**Exercise**
Substitute "screen capture" for "screenshot" in the part of the items below that opens with the line containing "Task: Click the 25-digit 收款账号 number" and runs through the end of the items, and give those lines again with nothing else changed. Leave the pictures out of your answer.

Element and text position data
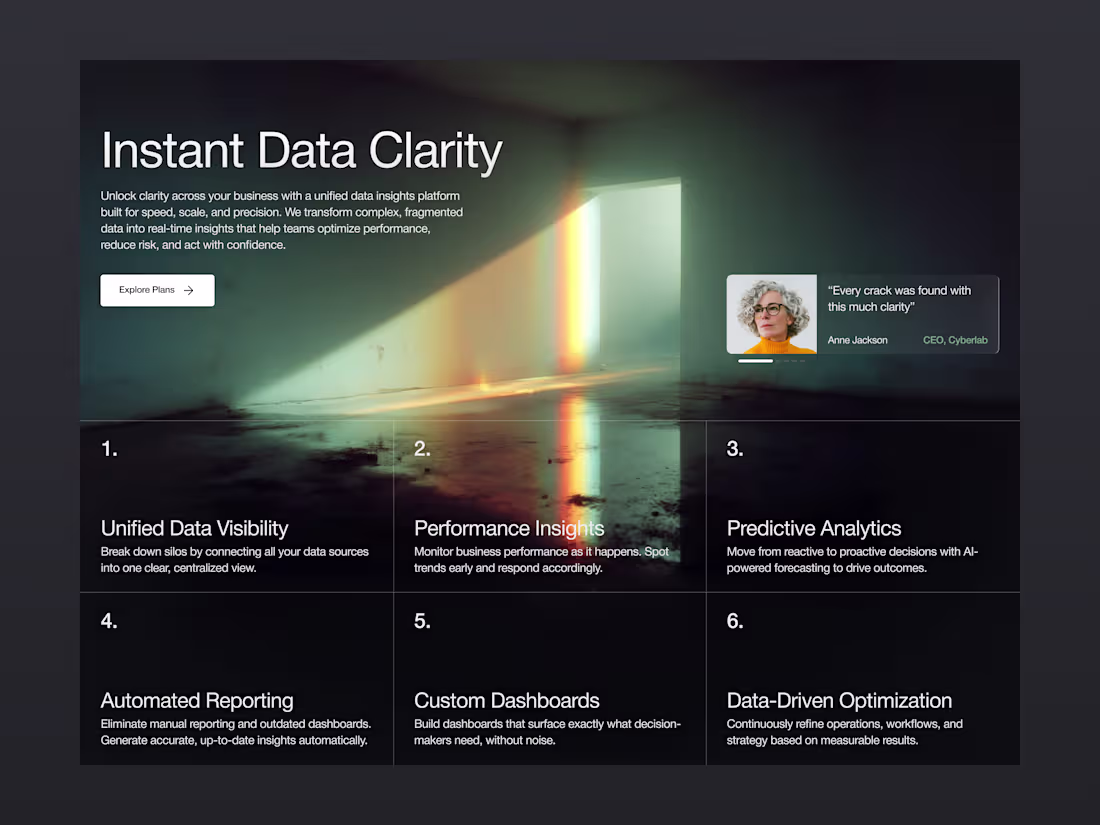
Task: Click the active carousel progress bar
Action: (755, 362)
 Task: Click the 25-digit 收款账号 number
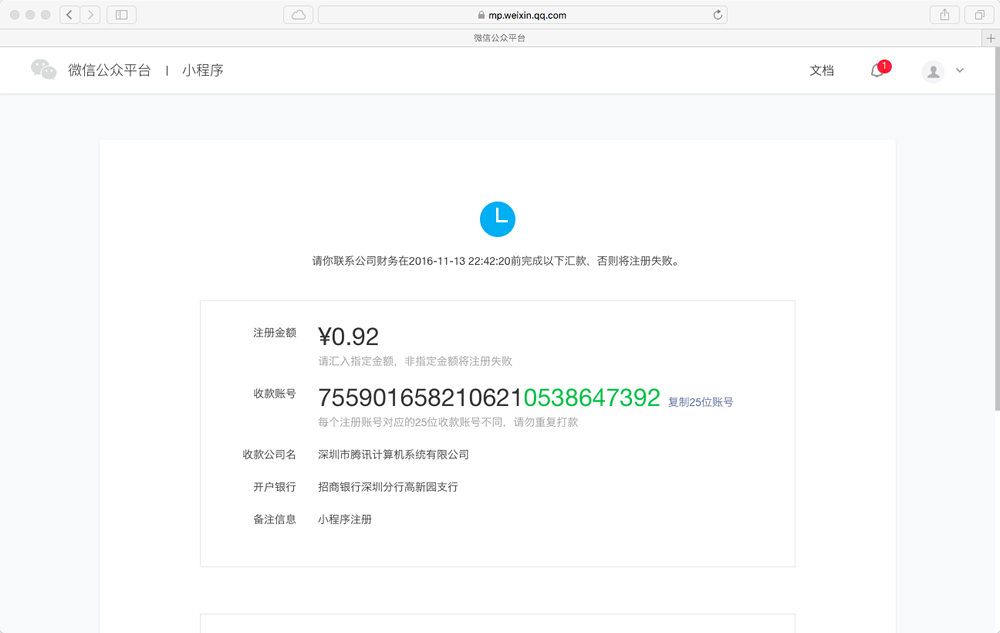[x=488, y=397]
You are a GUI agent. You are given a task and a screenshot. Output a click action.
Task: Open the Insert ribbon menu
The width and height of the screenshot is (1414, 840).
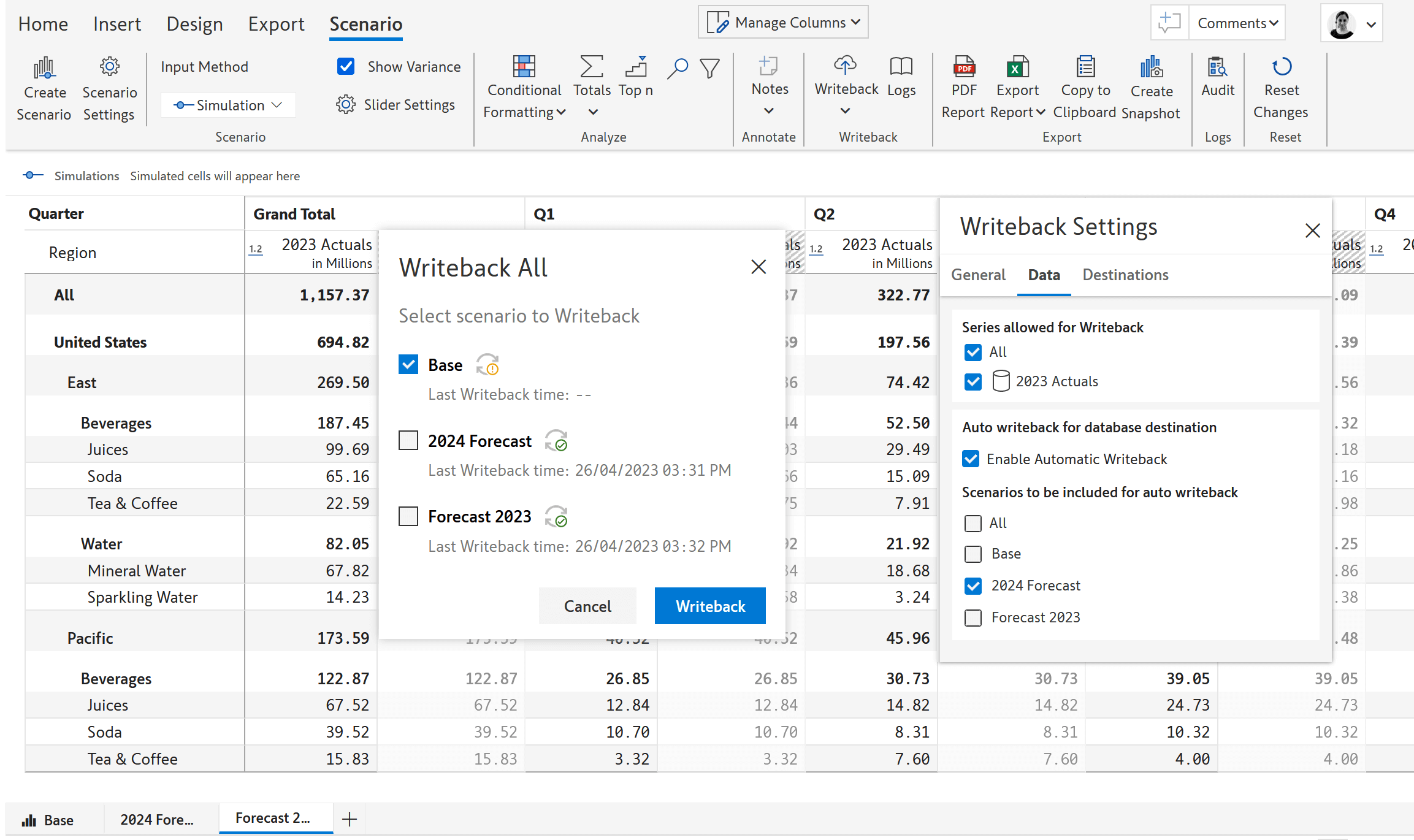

**Exercise result**
 Task: Click the 25-digit 收款账号 number
[x=488, y=397]
You are a GUI agent. You are given a task and a screen capture. Output a click action.
Task: Open the Insert ribbon menu
The width and height of the screen capture is (1414, 840).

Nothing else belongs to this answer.